Esto, sin embargo, no pareciera entrañar motivo de alarma alguno. Después de todo,
no sólo de sexo vive el gay. Tal concepción implicaría, invariablemente, una visión
“ghetizante” al interior de los propios actores. En tanto ciudadano, el hombre que se
define como gay halla, en la discusión política, un terreno fértil para expresar sus
afinidades partidarias, sin que esto implique encontrar banal una aportación en el
plano de las fantasías sexuales o los asuntos cotidianos.
Por supuesto que el ámbito “forístico” –como cualquier espacio de sociabilidad- lejos
ha estado de ser un Edén donde todos sus miembros intercambiaban opiniones en
armonía. Claro que, aquí y allá, el surgimiento de liderazgos –algunos longevos, otros
más efímeros- ha suscitado rivalidades y, por ende, posicionamientos de uno y otro
lado. Y estas tomas de posición, en varias oportunidades, han conllevado el
respectivo baneo –sanción, en la juerga forera- del usuario siempre que éste replicaba
a su eventual oponente con agravios personales.
Sin embargo, en los últimos tiempos, a tono con la creciente politización de la vida
cotidiana, en el foro ha comenzado a proliferar un repertorio de nuevos temas
invariablemente relacionados con la coyuntura política: un discurso presidencial; la
apertura de una exposición oficial; un escándalo de corrupción. Pero la novedad no
termina en el flamante repertorio temático, sino que viene acompañado de una
retórica antinómica, en sintonía con la más estricta lógica “amigo versus enemigo”.
De este modo, de un lado se encuentran todos aquellos usuarios que, mediante una
ingente cantidad de threads nuevos, básicamente se dedican a militar por un sector
político específico como si de una epopeya se tratase. La gesta, en este sentido, es
heroica, nacida para hacer historia, para marcar una bisagra entre un “antes”

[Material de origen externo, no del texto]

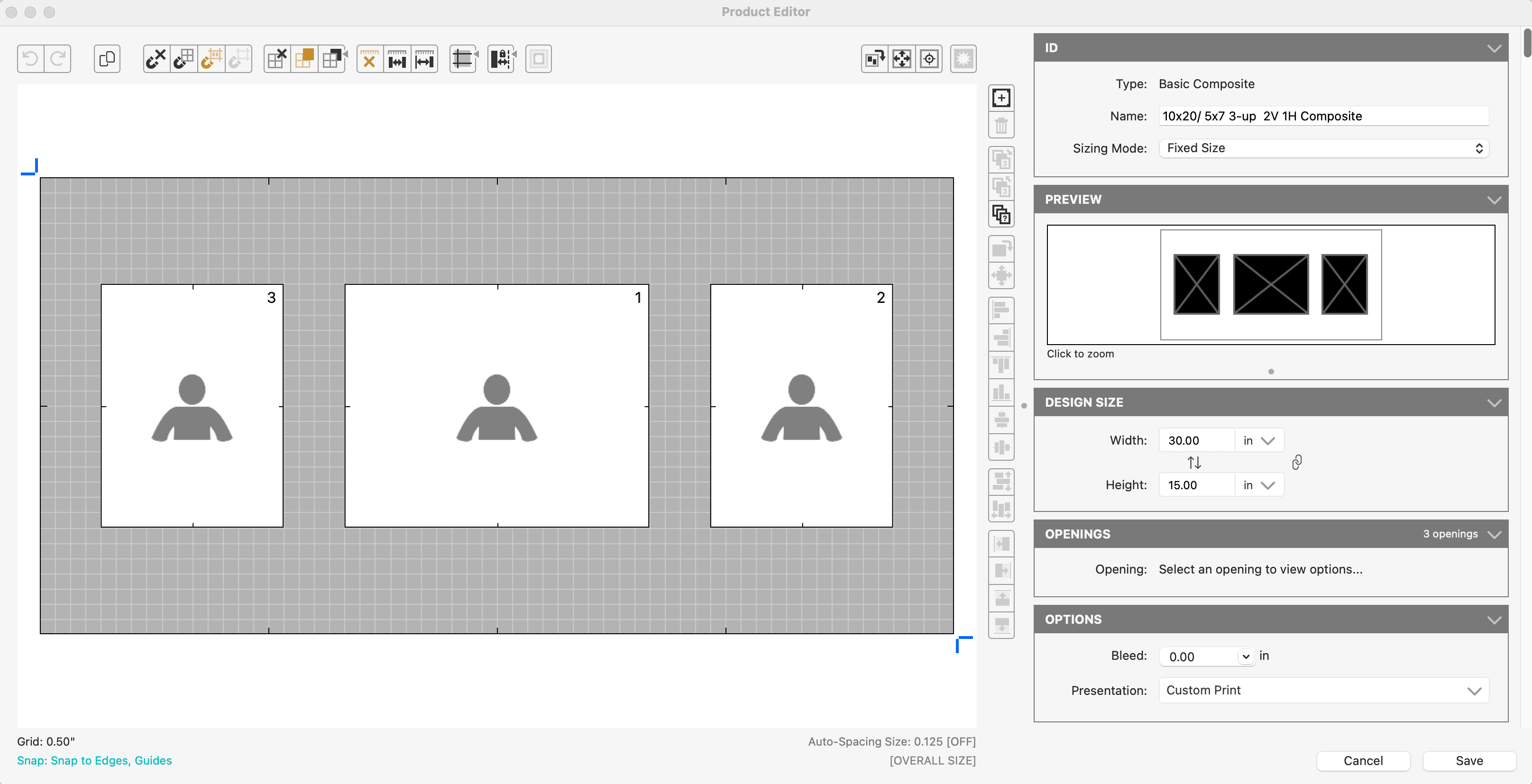Click the locked spacing toolbar icon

dominado por el capricho de ciertos factores de poder, y un “después” glorificado
bajo los rimbombantes titulares de los medios de comunicación.
Esta retórica elogiosa –que algunos aventuran tildar de “burda propaganda”- se ve
contrapesada por otro grupo de usuarios que, sin embanderarse abiertamente bajo
otro espacio político, dedican sus energías a refutar los argumentos de los partisanos
oficialistas, a veces con exposiciones ideológicamente sólidas, otras veces con meras
increpaciones al viento que poco aporte tienen más que el de hacer notar, en su
malestar, de qué lado (no)están.
Pues en eso pareciera resumirse la cuestión: se está “con” o se está “contra”. Y, más
allá desde dónde se enuncie la dicotomía, es unánime la valoración negativa que se le
atribuye al contrario. Por ende, de acuerdo a esta lógica de lucha simbólica, la gracia
o desgracia de un determinado miembro dependerá menos de su capacidad
argumentativa para hacerse valorar, y más de la capacidad de tal o cual grupo por
imponer su verdad (La verdad).
Esta realidad probablemente se deba al hecho de que los seres humanos hemos sido
educados para discriminar (más allá de lo incómoda que pueda sonar esta aseveración
a oídos políticamente correctos). Discriminar es diferenciar, distinguir. En ese
sentido, desde chicos se nos educa para agruparnos con nuestros semejantes (en
cualquiera de las variables socio-culturales que puedan imaginarse). Esto, que en la
niñez puede perseguir una impronta meramente normativa, no obstante constituye un
mecanismo basal en la construcción de nuestra identidad como sujetos de ciudadanía.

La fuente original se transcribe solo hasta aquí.